# DIRECTIONS FOR THIS TASK
Set out everything in the listing from the line containing "This screenshot has height=240, width=398." down to the line containing "tap(377, 406)", both included, as a Markdown table with the columns Row and Text, numbering each line and leaving out blank ones. Give only those lines.

# start of STORED ROWS

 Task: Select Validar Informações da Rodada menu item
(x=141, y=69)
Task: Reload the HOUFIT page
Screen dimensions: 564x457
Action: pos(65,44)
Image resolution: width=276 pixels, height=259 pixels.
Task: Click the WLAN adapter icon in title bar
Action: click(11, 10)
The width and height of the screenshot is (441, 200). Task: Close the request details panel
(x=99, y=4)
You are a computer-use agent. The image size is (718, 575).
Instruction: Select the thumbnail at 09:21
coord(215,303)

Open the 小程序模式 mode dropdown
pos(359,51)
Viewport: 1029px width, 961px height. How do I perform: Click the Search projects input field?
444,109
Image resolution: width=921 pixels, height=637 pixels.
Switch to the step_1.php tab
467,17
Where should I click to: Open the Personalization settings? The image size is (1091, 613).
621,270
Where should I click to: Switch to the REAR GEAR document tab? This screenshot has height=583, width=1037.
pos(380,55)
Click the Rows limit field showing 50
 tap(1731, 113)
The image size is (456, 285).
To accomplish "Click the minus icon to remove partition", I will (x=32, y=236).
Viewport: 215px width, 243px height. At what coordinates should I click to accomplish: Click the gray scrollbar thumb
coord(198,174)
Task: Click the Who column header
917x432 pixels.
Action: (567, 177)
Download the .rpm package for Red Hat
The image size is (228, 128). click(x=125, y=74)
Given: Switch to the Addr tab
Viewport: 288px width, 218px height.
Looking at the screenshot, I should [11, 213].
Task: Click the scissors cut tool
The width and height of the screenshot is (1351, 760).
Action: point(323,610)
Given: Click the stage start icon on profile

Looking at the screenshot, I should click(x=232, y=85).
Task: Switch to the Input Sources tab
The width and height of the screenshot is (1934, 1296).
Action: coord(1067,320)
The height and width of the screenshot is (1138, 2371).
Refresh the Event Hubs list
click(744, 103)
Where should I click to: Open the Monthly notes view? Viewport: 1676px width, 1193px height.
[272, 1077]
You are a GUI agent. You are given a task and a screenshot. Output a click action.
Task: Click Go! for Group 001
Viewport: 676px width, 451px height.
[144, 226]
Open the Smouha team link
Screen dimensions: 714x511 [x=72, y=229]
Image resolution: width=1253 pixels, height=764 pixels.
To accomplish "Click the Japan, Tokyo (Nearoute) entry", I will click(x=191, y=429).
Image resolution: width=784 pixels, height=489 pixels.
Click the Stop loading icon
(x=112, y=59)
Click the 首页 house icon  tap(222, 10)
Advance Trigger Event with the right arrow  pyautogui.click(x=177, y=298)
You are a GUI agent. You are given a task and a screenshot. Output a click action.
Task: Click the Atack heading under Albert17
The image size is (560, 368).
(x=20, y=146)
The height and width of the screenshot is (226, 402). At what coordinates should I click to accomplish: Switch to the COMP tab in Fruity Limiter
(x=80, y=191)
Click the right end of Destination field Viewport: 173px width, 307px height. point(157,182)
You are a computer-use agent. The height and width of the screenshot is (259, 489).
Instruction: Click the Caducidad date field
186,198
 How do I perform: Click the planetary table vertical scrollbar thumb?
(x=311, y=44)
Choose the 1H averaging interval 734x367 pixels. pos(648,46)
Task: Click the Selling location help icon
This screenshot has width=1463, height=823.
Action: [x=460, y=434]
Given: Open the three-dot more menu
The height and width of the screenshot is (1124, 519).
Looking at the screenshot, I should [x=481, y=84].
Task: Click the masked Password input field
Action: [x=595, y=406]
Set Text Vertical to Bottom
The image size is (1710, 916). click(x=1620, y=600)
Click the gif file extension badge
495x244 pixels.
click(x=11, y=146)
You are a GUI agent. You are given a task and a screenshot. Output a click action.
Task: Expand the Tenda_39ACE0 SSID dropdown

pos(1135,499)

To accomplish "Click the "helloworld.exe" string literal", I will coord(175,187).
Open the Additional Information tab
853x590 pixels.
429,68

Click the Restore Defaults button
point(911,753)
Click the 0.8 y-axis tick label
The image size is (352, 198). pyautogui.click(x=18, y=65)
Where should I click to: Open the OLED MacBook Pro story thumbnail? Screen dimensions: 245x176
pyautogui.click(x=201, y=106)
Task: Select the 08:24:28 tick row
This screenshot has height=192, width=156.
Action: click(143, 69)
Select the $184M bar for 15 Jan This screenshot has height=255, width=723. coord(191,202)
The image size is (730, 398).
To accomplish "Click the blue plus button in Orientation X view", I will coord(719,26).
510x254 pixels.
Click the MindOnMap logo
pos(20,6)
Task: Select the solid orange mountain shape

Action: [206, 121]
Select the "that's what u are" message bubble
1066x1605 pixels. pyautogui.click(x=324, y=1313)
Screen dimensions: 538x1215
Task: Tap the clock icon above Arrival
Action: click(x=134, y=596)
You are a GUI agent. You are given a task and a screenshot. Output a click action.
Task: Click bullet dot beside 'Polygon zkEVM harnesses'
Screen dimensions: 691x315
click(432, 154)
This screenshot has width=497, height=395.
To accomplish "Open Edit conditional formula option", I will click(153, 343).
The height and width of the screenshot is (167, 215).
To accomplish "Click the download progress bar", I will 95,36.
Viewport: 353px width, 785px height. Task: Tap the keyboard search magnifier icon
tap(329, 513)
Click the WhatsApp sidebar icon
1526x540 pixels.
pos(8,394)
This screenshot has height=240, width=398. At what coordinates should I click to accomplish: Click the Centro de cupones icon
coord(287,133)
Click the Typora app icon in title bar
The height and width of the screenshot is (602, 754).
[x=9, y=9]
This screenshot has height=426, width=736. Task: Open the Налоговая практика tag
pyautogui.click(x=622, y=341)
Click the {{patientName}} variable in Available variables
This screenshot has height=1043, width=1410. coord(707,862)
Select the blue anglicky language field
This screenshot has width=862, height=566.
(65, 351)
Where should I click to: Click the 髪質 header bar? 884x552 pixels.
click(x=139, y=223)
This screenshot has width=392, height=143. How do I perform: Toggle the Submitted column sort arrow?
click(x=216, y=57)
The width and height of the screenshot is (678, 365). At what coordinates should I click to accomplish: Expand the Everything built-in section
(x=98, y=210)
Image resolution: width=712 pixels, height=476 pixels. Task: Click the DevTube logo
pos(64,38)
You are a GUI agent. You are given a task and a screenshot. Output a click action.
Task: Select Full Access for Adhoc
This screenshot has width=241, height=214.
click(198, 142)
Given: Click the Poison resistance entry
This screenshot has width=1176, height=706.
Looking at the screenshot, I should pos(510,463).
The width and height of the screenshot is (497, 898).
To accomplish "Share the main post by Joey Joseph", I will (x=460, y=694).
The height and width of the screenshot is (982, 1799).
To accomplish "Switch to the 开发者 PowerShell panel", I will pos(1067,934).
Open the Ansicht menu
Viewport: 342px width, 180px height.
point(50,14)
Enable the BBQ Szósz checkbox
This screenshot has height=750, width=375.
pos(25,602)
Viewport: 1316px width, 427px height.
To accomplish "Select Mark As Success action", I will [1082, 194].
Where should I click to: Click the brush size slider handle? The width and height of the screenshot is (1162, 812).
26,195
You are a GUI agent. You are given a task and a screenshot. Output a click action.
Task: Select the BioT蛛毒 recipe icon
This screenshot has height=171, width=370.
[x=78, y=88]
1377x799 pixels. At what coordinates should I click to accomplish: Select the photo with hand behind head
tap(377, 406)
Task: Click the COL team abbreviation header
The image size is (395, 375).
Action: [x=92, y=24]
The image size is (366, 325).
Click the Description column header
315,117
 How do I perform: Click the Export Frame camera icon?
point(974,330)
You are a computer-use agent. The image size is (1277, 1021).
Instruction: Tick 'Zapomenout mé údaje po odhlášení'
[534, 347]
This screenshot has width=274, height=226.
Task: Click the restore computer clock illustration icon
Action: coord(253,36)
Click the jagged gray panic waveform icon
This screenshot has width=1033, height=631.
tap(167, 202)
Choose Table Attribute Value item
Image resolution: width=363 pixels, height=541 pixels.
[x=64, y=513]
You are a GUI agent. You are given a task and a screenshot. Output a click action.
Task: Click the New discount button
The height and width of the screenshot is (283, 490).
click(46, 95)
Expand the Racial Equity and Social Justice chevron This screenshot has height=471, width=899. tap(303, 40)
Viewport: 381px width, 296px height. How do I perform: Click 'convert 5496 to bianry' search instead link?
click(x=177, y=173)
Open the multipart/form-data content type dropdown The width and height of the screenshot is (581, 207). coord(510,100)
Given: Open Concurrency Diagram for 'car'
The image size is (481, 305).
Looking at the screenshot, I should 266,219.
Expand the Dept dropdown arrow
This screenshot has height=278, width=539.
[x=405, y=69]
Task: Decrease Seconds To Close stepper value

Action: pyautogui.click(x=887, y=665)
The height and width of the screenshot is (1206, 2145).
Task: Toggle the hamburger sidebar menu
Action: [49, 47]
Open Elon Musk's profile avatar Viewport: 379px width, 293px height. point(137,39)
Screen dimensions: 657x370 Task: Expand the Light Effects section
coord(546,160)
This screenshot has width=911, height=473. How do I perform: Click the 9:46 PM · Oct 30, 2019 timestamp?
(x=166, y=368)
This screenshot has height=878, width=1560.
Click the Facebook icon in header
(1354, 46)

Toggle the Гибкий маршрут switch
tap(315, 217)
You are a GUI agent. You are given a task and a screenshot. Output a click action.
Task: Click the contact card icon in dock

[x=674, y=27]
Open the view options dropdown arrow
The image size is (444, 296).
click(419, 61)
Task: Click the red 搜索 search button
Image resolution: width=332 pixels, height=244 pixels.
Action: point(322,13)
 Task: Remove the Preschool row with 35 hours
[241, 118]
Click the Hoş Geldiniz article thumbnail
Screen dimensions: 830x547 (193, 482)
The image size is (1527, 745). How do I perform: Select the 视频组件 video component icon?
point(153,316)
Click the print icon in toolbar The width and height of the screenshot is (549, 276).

# end of STORED ROWS

# ANSWER BELOW
| Row | Text |
|---|---|
| 1 | This screenshot has height=240, width=398. At what coordinates should I click to accomplish: Click the Centro de cupones icon |
| 2 | coord(287,133) |
| 3 | Click the Typora app icon in title bar |
| 4 | The height and width of the screenshot is (602, 754). |
| 5 | [x=9, y=9] |
| 6 | This screenshot has height=426, width=736. Task: Open the Налоговая практика tag |
| 7 | pyautogui.click(x=622, y=341) |
| 8 | Click the {{patientName}} variable in Available variables |
| 9 | This screenshot has height=1043, width=1410. coord(707,862) |
| 10 | Select the blue anglicky language field |
| 11 | This screenshot has width=862, height=566. |
| 12 | (65, 351) |
| 13 | Where should I click to: Click the 髪質 header bar? 884x552 pixels. |
| 14 | click(x=139, y=223) |
| 15 | This screenshot has width=392, height=143. How do I perform: Toggle the Submitted column sort arrow? |
| 16 | click(x=216, y=57) |
| 17 | The width and height of the screenshot is (678, 365). At what coordinates should I click to accomplish: Expand the Everything built-in section |
| 18 | (x=98, y=210) |
| 19 | Image resolution: width=712 pixels, height=476 pixels. Task: Click the DevTube logo |
| 20 | pos(64,38) |
| 21 | You are a GUI agent. You are given a task and a screenshot. Output a click action. |
| 22 | Task: Select Full Access for Adhoc |
| 23 | This screenshot has width=241, height=214. |
| 24 | click(198, 142) |
| 25 | Given: Click the Poison resistance entry |
| 26 | This screenshot has width=1176, height=706. |
| 27 | Looking at the screenshot, I should pos(510,463). |
| 28 | The width and height of the screenshot is (497, 898). |
| 29 | To accomplish "Share the main post by Joey Joseph", I will (x=460, y=694). |
| 30 | The height and width of the screenshot is (982, 1799). |
| 31 | To accomplish "Switch to the 开发者 PowerShell panel", I will pos(1067,934). |
| 32 | Open the Ansicht menu |
| 33 | Viewport: 342px width, 180px height. |
| 34 | point(50,14) |
| 35 | Enable the BBQ Szósz checkbox |
| 36 | This screenshot has height=750, width=375. |
| 37 | pos(25,602) |
| 38 | Viewport: 1316px width, 427px height. |
| 39 | To accomplish "Select Mark As Success action", I will [1082, 194]. |
| 40 | Where should I click to: Click the brush size slider handle? The width and height of the screenshot is (1162, 812). |
| 41 | 26,195 |
| 42 | You are a GUI agent. You are given a task and a screenshot. Output a click action. |
| 43 | Task: Select the BioT蛛毒 recipe icon |
| 44 | This screenshot has height=171, width=370. |
| 45 | [x=78, y=88] |
| 46 | 1377x799 pixels. At what coordinates should I click to accomplish: Select the photo with hand behind head |
| 47 | tap(377, 406) |